Tarefa proposta A: Atualize, nos registros, o trecho que começa na linha que contém "Where should I click to: Open" e termina na linha que contém "Looking at the screenshot, I should click(74, 245).", substituindo "Model selector" por "Model dropdown". Reproduza somente esse trecho, sem nenhuma outra alteração.
Tarefa proposta B: Dê sequência ao texto sobre a renovação das concessões das distribuidoras de energia a partir do ponto em que ele termina.

Texto selecionado:
------
Análise: desafio na renovação de distribuidoras é criar transição energética equilibrada

Roberto Rockmann*

O desafio do governo federal na CP (Consulta Pública) de renovação das concessões das distribuidoras de energia, cujo relatório final deve ser enviado ao TCU (Tribunal de Contas da União) nos próximos dias, é destravar um processo de transição energética equilibrada. Essa é uma tarefa que abrangerá não apenas o processo de renovação das concessões conduzido pelo governo federal, mas também a agência reguladora e o Congresso e exigirá articulação entre as esferas, segundo análises de especialistas presentes em eventos do setor na semana passada.

“Estamos trabalhando nas diretrizes que permitam à ANEEL criar um contrato que possa ser adequado e flexível para esse momento de transformação”, disse o secretário-executivo adjunto do MME, Fernando Munhoz, em evento do TCU na quinta-feira passada.

“A descarbonização precisa ser percebida na ponta, por quem consome, hoje está sendo percebida apenas pela indústria”, disse o secretário de energia elétrica, Gentil Nogueira, também no mesmo evento do TCU.
------
Registros apresentados:
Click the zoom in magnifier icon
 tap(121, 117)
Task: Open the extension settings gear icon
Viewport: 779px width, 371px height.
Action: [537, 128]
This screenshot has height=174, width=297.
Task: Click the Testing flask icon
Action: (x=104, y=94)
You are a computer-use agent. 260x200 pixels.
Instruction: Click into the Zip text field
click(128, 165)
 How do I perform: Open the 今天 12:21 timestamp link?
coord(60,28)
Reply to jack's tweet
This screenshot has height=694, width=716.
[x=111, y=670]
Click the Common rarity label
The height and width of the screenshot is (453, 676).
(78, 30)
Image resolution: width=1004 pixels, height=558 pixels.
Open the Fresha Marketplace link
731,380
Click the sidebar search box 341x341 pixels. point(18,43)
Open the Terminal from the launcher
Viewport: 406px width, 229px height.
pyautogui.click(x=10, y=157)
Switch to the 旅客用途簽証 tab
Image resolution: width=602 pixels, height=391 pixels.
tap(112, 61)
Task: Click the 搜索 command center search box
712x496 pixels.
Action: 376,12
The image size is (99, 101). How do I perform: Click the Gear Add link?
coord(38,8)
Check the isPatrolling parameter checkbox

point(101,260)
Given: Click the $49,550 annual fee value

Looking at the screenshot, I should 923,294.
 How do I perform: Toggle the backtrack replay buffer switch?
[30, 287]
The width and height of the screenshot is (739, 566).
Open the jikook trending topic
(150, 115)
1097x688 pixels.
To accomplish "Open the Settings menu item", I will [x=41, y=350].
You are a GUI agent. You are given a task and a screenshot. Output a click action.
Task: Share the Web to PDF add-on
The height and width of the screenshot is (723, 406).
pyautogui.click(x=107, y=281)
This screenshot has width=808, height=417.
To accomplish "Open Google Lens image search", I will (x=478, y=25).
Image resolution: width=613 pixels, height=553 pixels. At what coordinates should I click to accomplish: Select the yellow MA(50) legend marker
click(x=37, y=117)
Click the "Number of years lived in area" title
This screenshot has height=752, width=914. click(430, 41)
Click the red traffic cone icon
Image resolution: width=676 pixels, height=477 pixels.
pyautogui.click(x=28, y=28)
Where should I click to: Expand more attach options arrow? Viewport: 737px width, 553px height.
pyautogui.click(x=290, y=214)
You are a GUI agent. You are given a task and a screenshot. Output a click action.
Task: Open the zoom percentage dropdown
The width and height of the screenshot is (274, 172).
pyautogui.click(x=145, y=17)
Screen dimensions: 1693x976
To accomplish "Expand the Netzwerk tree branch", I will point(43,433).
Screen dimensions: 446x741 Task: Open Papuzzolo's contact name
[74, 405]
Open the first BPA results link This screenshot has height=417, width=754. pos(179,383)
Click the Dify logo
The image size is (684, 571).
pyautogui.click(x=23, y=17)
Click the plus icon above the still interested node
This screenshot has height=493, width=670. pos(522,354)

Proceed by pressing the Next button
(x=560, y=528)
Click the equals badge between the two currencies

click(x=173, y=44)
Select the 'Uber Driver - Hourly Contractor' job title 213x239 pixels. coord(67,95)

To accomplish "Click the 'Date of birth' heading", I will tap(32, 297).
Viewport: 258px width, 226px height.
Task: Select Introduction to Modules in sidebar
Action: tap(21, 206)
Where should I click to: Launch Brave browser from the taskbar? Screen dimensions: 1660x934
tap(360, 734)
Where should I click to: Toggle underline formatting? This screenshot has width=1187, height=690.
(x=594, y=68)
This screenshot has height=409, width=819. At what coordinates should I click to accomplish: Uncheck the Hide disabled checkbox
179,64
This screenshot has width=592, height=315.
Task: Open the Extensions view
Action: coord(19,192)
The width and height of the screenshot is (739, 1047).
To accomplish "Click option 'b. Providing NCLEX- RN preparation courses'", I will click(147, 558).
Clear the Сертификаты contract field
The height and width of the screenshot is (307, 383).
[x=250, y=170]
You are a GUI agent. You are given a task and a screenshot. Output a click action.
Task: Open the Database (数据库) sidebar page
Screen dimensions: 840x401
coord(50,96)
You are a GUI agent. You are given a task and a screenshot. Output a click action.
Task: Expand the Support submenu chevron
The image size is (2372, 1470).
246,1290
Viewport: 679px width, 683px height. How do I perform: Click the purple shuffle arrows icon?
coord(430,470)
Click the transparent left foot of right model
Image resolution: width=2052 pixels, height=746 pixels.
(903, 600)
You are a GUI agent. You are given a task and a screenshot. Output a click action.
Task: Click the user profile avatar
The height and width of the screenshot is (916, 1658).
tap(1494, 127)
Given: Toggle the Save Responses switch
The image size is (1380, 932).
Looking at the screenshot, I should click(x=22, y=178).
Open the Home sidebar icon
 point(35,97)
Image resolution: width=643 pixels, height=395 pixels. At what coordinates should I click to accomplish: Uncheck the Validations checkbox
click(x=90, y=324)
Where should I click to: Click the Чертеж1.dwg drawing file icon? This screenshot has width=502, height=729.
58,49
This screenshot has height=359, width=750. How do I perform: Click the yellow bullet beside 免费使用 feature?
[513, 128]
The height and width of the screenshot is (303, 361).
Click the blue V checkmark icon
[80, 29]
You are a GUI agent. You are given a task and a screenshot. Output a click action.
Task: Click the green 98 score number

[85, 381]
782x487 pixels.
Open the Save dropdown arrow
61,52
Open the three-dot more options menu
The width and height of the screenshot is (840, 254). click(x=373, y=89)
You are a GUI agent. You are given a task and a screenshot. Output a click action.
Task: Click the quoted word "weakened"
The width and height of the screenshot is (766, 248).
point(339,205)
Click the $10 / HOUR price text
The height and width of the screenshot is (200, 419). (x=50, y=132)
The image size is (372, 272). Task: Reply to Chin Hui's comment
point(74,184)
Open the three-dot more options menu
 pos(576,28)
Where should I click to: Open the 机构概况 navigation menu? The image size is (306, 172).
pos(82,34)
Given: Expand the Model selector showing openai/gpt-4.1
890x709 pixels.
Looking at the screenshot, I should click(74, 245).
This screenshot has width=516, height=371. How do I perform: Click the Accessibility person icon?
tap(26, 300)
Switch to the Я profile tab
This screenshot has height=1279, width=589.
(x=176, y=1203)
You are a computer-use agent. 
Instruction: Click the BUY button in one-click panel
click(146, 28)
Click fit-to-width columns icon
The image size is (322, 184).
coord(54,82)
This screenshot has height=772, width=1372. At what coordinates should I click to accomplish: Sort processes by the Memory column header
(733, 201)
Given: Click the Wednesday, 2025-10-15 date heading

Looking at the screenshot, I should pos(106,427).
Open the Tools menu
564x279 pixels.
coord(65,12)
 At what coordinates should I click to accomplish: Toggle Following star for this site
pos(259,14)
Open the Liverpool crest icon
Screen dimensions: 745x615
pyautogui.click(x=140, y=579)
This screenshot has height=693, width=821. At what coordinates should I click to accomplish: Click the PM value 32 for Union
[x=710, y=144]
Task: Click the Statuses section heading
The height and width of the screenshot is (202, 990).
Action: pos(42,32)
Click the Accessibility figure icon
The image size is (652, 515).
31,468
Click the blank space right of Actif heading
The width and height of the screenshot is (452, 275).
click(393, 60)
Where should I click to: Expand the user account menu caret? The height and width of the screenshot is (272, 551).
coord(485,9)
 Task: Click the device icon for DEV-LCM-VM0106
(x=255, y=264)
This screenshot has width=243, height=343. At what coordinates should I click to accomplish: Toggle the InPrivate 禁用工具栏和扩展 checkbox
------
Resposta A:
Where should I click to: Open the 机构概况 navigation menu? The image size is (306, 172).
pos(82,34)
Given: Expand the Model dropdown showing openai/gpt-4.1
890x709 pixels.
Looking at the screenshot, I should click(74, 245).

Resposta B:
Separação fio e energia
O diretor executivo de regulação da Abradee (Associação Brasileira das Distribuidoras de Energia Elétrica), Ricardo Brandão, disse que o desafio será buscar o equilíbrio no contrato de concessão que garanta equilíbrio econômico-financeiro e flexibilidade para o mundo novo que surge com as transformações e em que a concorrência poderá ser mais ampla. “O contrato tem de ser menos prescritivo e mais baseado em princípios”, disse no evento do TCU.

Para a diretora da FGV-Ceri, Joísa Dutra, a separação fio e energia seria uma resposta adequada à transformação pela qual o setor elétrico passa. As distribuidoras passarão a se tornar plataformas de multisserviços sendo que muitas dessas soluções poderão ser oferecidas em ambiente concorrencial em que uma multiplicidade de agentes competirá. “Os contratos que estão sendo discutidos já devem, pelo menos, prever essa mudança de mentalidade”, disse Joisa, no evento do TCU.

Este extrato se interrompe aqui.